Despite Amazon's bypassing of Newark for the location of its second North America headquarters, New Jersey businesses and public officials alike are saying the state has not quite been left in the dust.
Amazon will split its much-anticipated HQ2 between Northern Virginia's Crystal City and Long Island City, N.Y. The e-commerce giant listed Newark as one of 20 finalists.
But many statewide public officials and business executives still believe the region has a lot to gain from the placement of the HQ2 just over the Hudson River.
“I think there’s going to be either a direct or indirect benefit for this part of the state — not just Newark, but this part of the state,” Gov. Phil Murphy said Tuesday at the annual Jersey City Summit for Real Estate Investment.
Murphy called Jersey City a “smart investment” with better access to the financial hubs of Manhattan than “Staten Island or Queens, or even on many days, good luck with Manhattan.”
Former Lt. Gov. Kim Guadagno, now a partner at the law firm Connell Foley LLP and the opening speaker at the summit, told NJBIZ many workers at Amazon’s second headquarters would likely be priced out of places such as Brooklyn, Manhattan and Queens.
They would in turn flock to Jersey City, which she called the “sixth borough” of New York City, and in surrounding towns in the Hudson River area.
“I think that we’re lucky to have an expensive city like New York right across the river because of the amount of opportunity here in Harrison, in Newark and in Jersey City, to grab the population from New York City,” Guadagno said.
And with the population influx, she added, would come the growth of the Jersey City economy.
“It’s still going to be a big impact, because [Amazon is] building in New Jersey and they’re growing in New Jersey,” said Sherif Abouzied, the summit’s founder. “I think it will be a win-win for everybody.”

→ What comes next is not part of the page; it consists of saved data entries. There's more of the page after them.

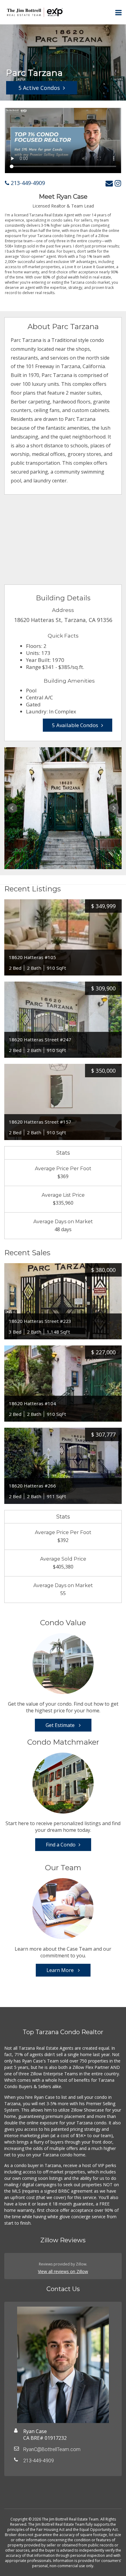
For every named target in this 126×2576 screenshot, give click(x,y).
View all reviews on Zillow (63, 2271)
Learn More (60, 1970)
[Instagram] (118, 183)
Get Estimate (61, 1725)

“It means very good things for the whole region. I think it’s going to lead to other things,” he added. “The fact that Newark is going to have MetroLab, Audible. All these conferences and all these events that are happening, those aren’t going to stop. And the fact that when people visit this area, they hear and they see and they know what’s happening, and that’ll only spur more growth.”
Murphy said communities like Jersey City will continue to undergo high-traction growth in the coming years.
“Jersey City is so much more than just an affordable alternative for people becoming increasingly priced out of places like Brooklyn. It’s the place to launch a groundbreaking business, just as it is the perfect place to raise a family,” Murphy said.
Marshall Tycher, founder and chairman of real estate company Roseland Residential Trust, reiterated the notion that Jersey City would feel the boost of Amazon’s presence in Long Island City, as many people try to get to New Jersey for affordable housing.
“You have a tremendous opportunity… that now new office tenants outside of the financial back-offices are trying to create more demand for Jersey City office space,” Tycher said. “That has a revolving effect as your partner businesses continue to grow.”
Meanwhile, investor and real-estate developer Jonathan Kushner, president of Bridgewater-based The KRE Group and cousin of White House Senior Advisor Jared Kushner, said Amazon’s presence would boost the marketability of any property in Jersey City.
“We look at everything: transportation to job growth to Amazon coming,” Kushner said.